Semarang (ANTARA) - Wakil Ketua DPRD Jawa Tengah Sarif Abdillah menyarankan pemerintah daerah untuk menggunakan sistem monitoring siswa sekolah sebagai upaya preventif menekan angka putus sekolah, khususnya di jenjang pendidikan dasar dan menengah pertama.
"Sistem ini bisa menjadi alat untuk memantau keberlanjutan pendidikan anak, terutama siswa kelas VI SD dan IX SMP," kata Sarif di Semarang, Selasa.
Melalui sistem seperti, lanjut dia, pemerintah bisa mengetahui secara menyeluruh kondisi siswa yang bisa melanjutkan pendidikan atau tidak.
Menurut dia, data yang terkumpul dapat menjadi dasar pengambilan keputusan para kepala daerah dalam upaya menekan angka anak tidak melanjutkan sekolah.
"Sehingga bisa diketahui siswa yang keluar dari sekolah namun tidak melanjutkan ke jenjang berikutnya, sehingga pemerintah bisa melakukan intervensi langsung, baik dengan mengajak anak tersebut kembali ke sekolah reguler maupun mengarahkan mereka ke pendidikan kesetaraan, tergantung pada usia dan kondisi," kata politikus Partai Kebangkitan Bangsa (PKB) ini.
Kemendikdasmen mencatat, berbagai faktor penyebab anak tidak sekolah antara lain tidak ada biaya, mencari nafkah atau bekerja, menikah atau mengurus rumah tangga, merasa pendidikan sudah cukup, penyandang disabilitas, sekolah jauh, hingga mengalami perundungan.

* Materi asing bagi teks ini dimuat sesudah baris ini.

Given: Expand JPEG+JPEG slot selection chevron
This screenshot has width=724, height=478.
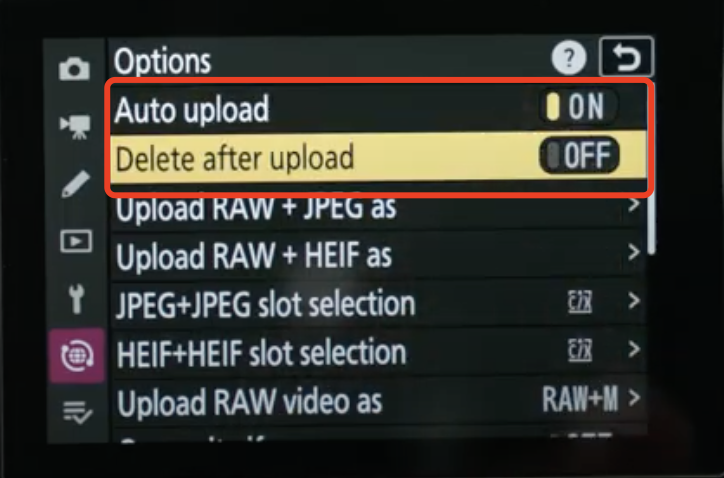Looking at the screenshot, I should 634,301.
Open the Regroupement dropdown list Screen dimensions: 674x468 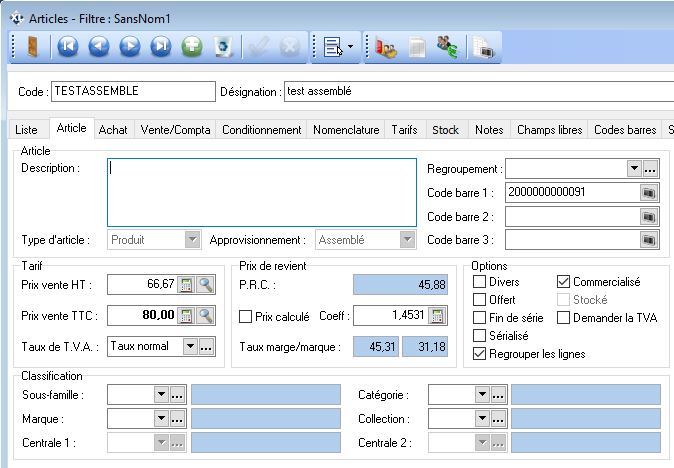pos(633,168)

Ia menuturkan pendidikan layak merupakan hak setiap anak.
Wakil Ketua DPRD Jawa Tengah Sarif Abdillah (ANTARA/HO-DPRD Jateng)
"Anak-anak yang terdidik juga akan menjadi generasi penerus bangsa yang lebih baik," kata legislator dari daerah pemilihan Cilacap dan Banyumas itu.
Dengan upaya pemantauan yang baik, ia mengharapkan anak-anak yang tidak bersekolah dapat kembali mendapatkan haknya untuk belajar dan meraih masa depan yang lebih baik.
"Intervensi yang dilakukan, baik dengan Bantuan Operasional Sekolah atau Kartu Indonesia Pintar harus diperkuat, sehingga jumlah anak tidak sekolah ke depan, terus bisa diminimalkan," katanya.